Astragalus Polysaccharide Improves Insulin Sensitivity via AMPK Activation in 3T3-L1 Adipocytes

• Published in: Molecules (Basel, Switzerland) Vol. 23; no. 10; p. 2711
• Main Authors: Zhang, Ruixin, Qin, Xuze, Zhang, Ting, Li, Qian, Zhang, Jianxin, Zhao, Junxing
• Format: Journal Article
• Language: English
• Published: Switzerland MDPI AG 21.10.2018; MDPI
• Subjects: 3T3-L1 Cells - drug effects; Adipocytes; Adipocytes - drug effects; adipogenesis; AMP-Activated Protein Kinases - genetics; AMPK; Animals; Antigens; Astragalus Plant - chemistry; astragalus polysaccharide; Cytotoxicity; Dehydrogenases; Diabetes; Fatty acids; Gene Expression Regulation, Enzymologic - drug effects; Glucose; Glucose - metabolism; Humans; Insulin Receptor Substrate Proteins - genetics; Insulin Resistance; insulin sensitivity; Kinases; Metabolism; Mice; Musculoskeletal system; Phosphorylation; Polysaccharides - chemistry; Polysaccharides - isolation & purification; Polysaccharides - pharmacology; proliferation; Proteins; Traditional Chinese medicine; insulin sensitivity; AMPK; adipogenesis; proliferation; astragalus polysaccharide
• ISSN: 1420-3049; 1420-3049
• DOI: 10.3390/molecules23102711

Astragalus polysaccharide (APS) is an important bioactive component of Astragalus membranaceus which is used as an anti-diabetes herb in traditional Chinese medicine. The objective of this study was to investigate the effects and mechanisms of APS on insulin-sensitizing of adipocytes. Mouse 3T3-L1 preadipocytes were used as a model.
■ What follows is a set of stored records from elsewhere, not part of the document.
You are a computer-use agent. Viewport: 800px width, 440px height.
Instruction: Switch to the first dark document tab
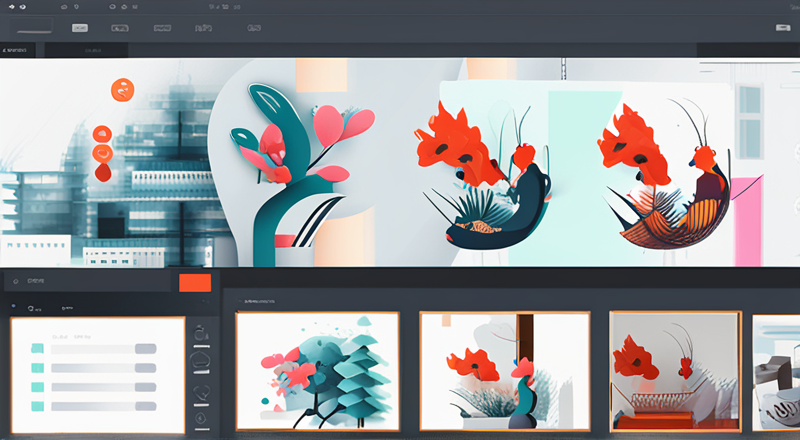tap(17, 50)
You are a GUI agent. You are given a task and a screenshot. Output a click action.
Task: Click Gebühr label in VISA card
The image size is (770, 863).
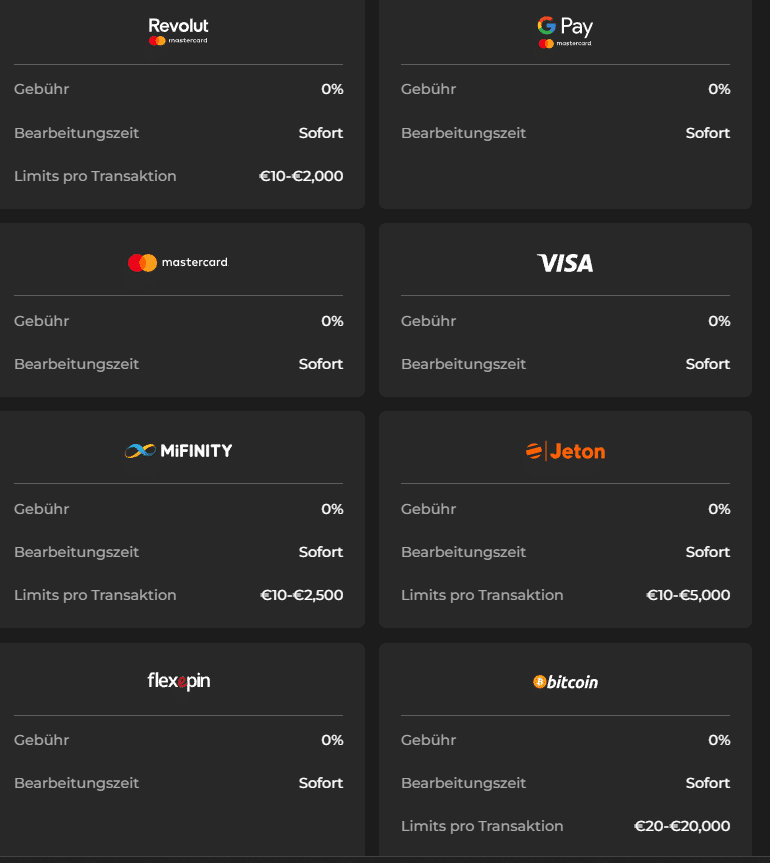point(428,321)
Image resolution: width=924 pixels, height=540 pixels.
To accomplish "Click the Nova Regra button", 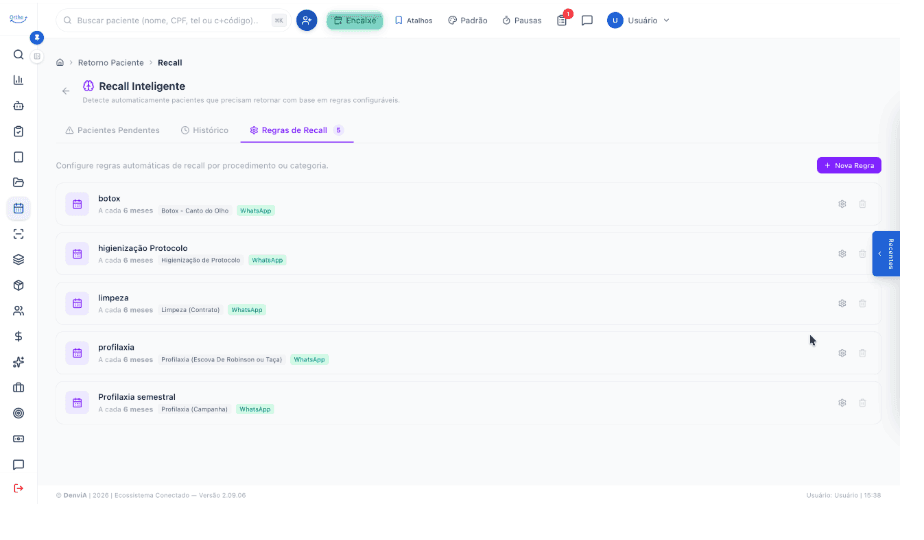I will click(849, 166).

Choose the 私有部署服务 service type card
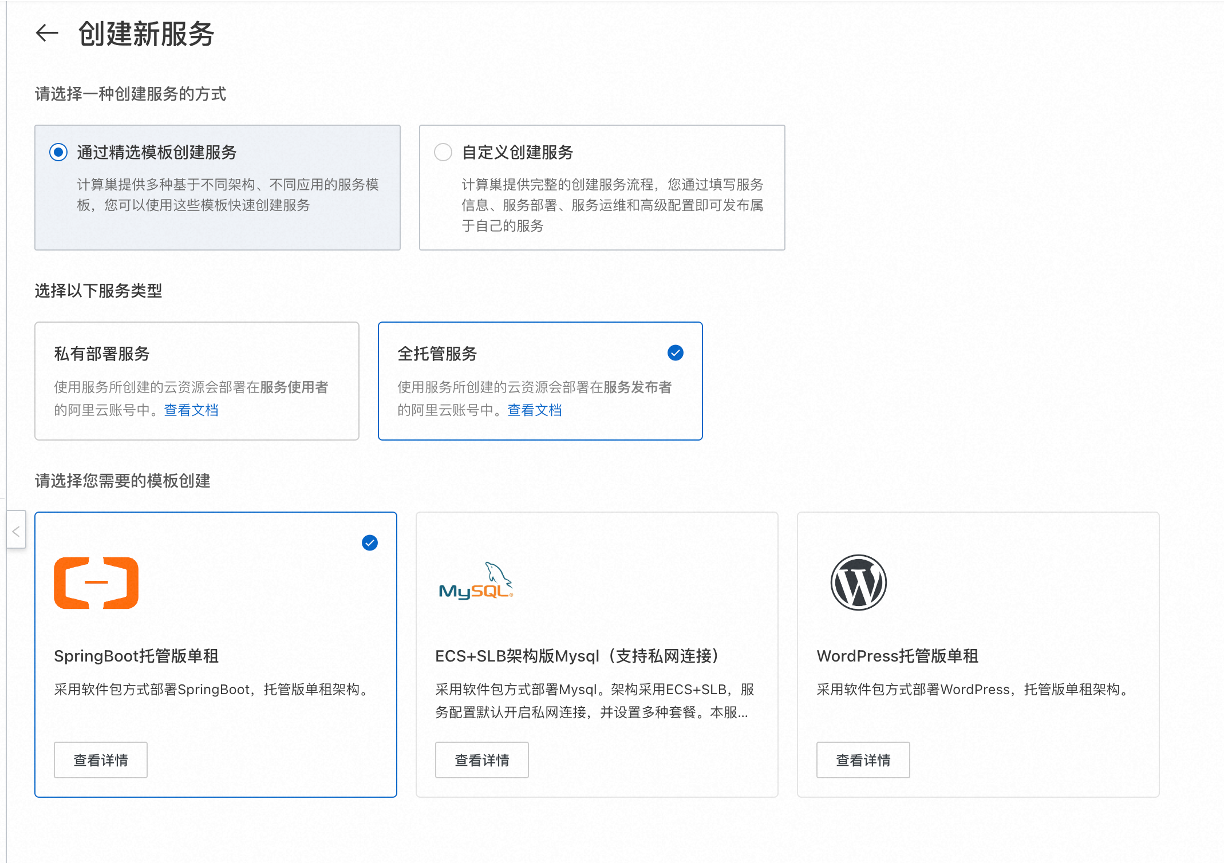pyautogui.click(x=196, y=381)
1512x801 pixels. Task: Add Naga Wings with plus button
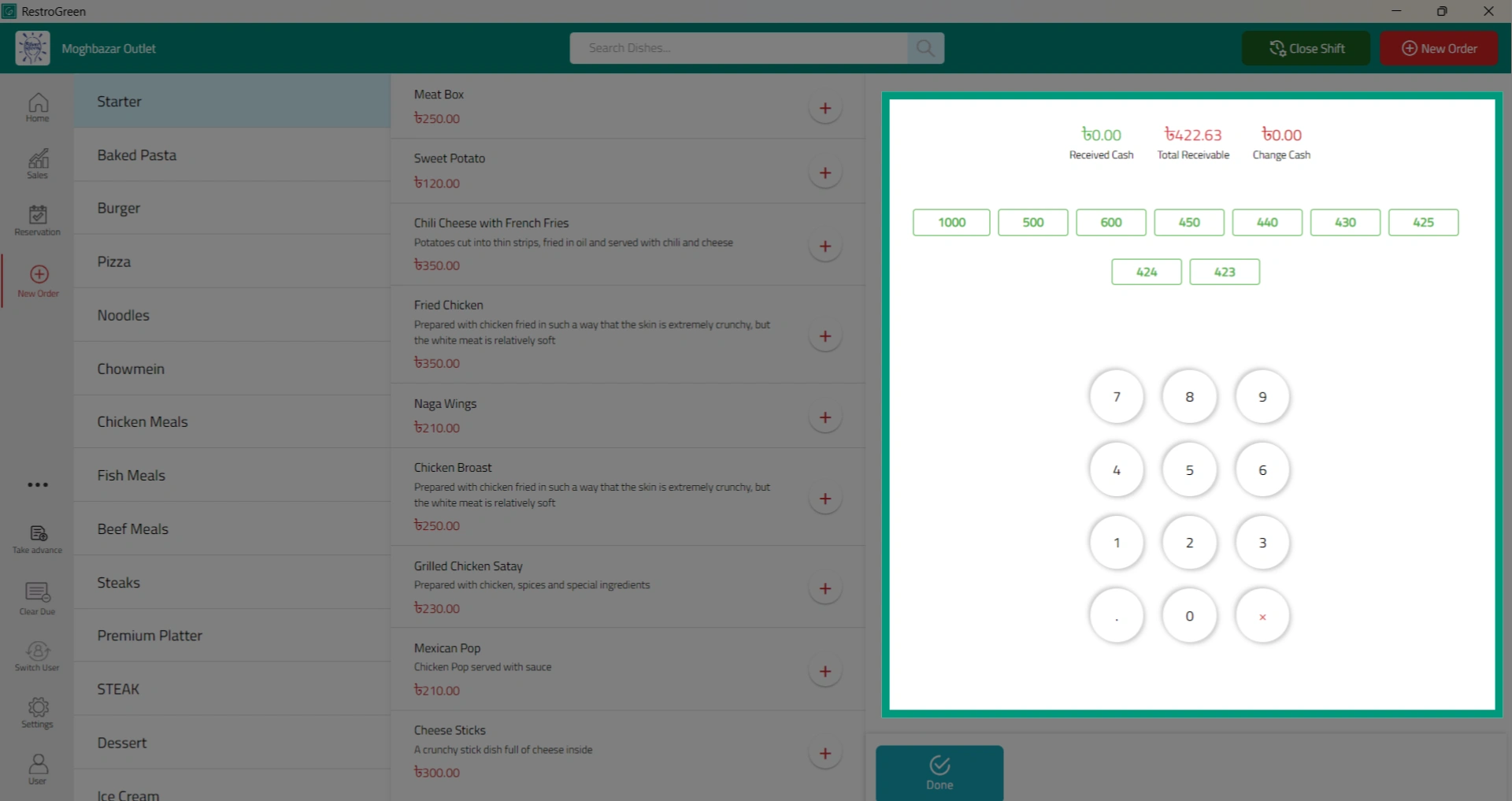pos(825,417)
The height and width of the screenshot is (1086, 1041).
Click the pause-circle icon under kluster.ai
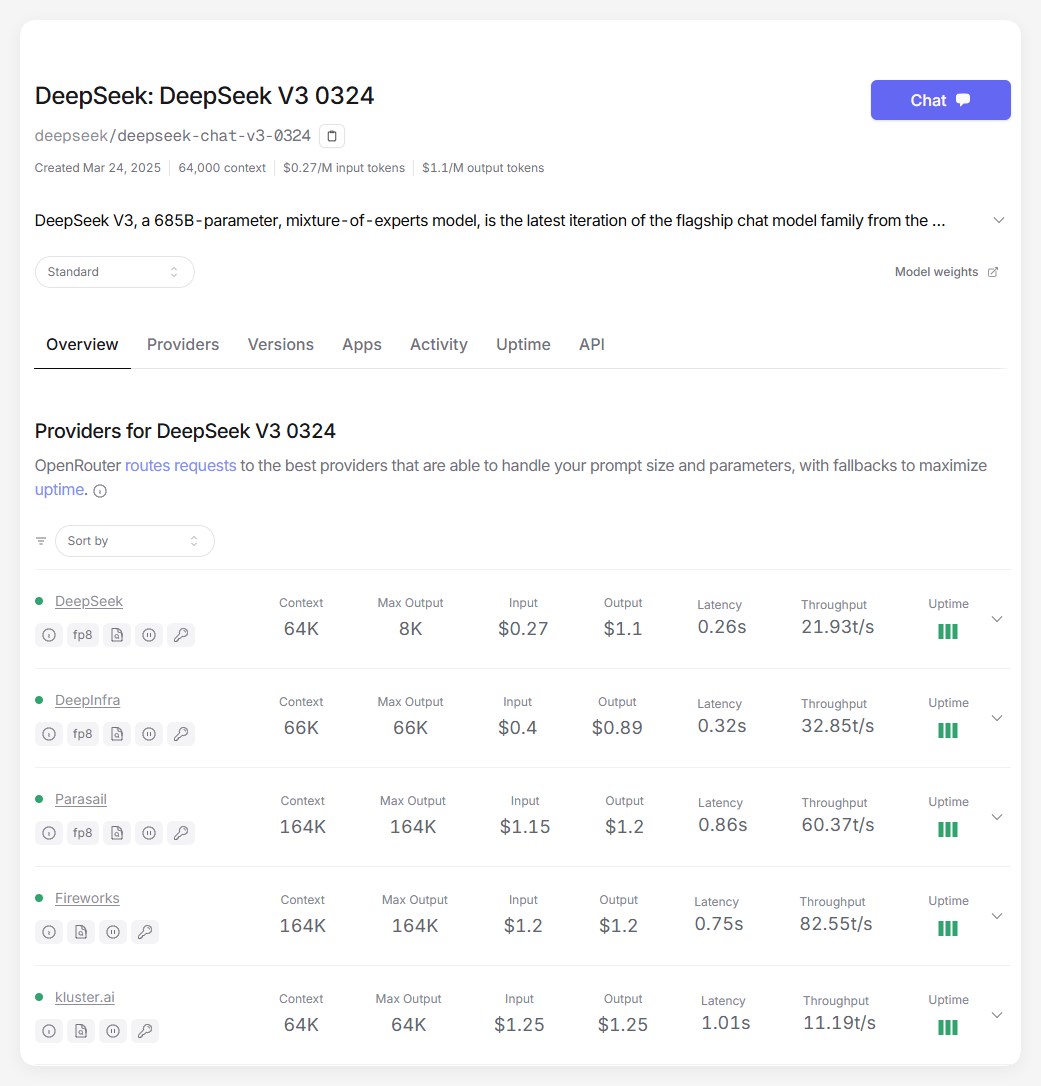pos(113,1031)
The results showed that APS increased preadipocytes proliferation in a dose dependent manner, and 0.1 μg/mL APS sufficiently increased Proliferating Cell Nuclear Antigen (PCNA) content (p < 0.01). Moreover, APS enhanced intracellular lipid accumulation and mRNA expression of proliferator-activated receptor γ (PPARγ, p < 0.01), CCAAT/enhancer binding protein α (C/EBPα, p < 0.01) and fatty acid binding protein (aP2, p < 0.01). As expected, corresponding protein contents were elevated. Importantly, APS increased 2-(N-(7-Nitrobenz-2-oxa-1,3-diazol-4-yl)Amino)-2-Deoxyglucose (2-NBDG) uptake (p < 0.01). Meanwhile, both mRNA and protein content of glucose transporter 4 (Glut4) were elevated by APS (p < 0.01). The APS treatment enhanced tyrosine phosphorylation of insulin receptor substrate 1 (IRS1, p < 0.05) and phosphor-Akt content (p < 0.01). Besides, phosphorylated AMP-activated protein kinase (AMPK) content was increased in the APS treated cells (p < 0.01). Taken together, APS improved insulin sensitivity by enhancing glucose uptake, possibly through AMPK activation. These results suggested that APS might be a therapeutic candidate for insulin resistance.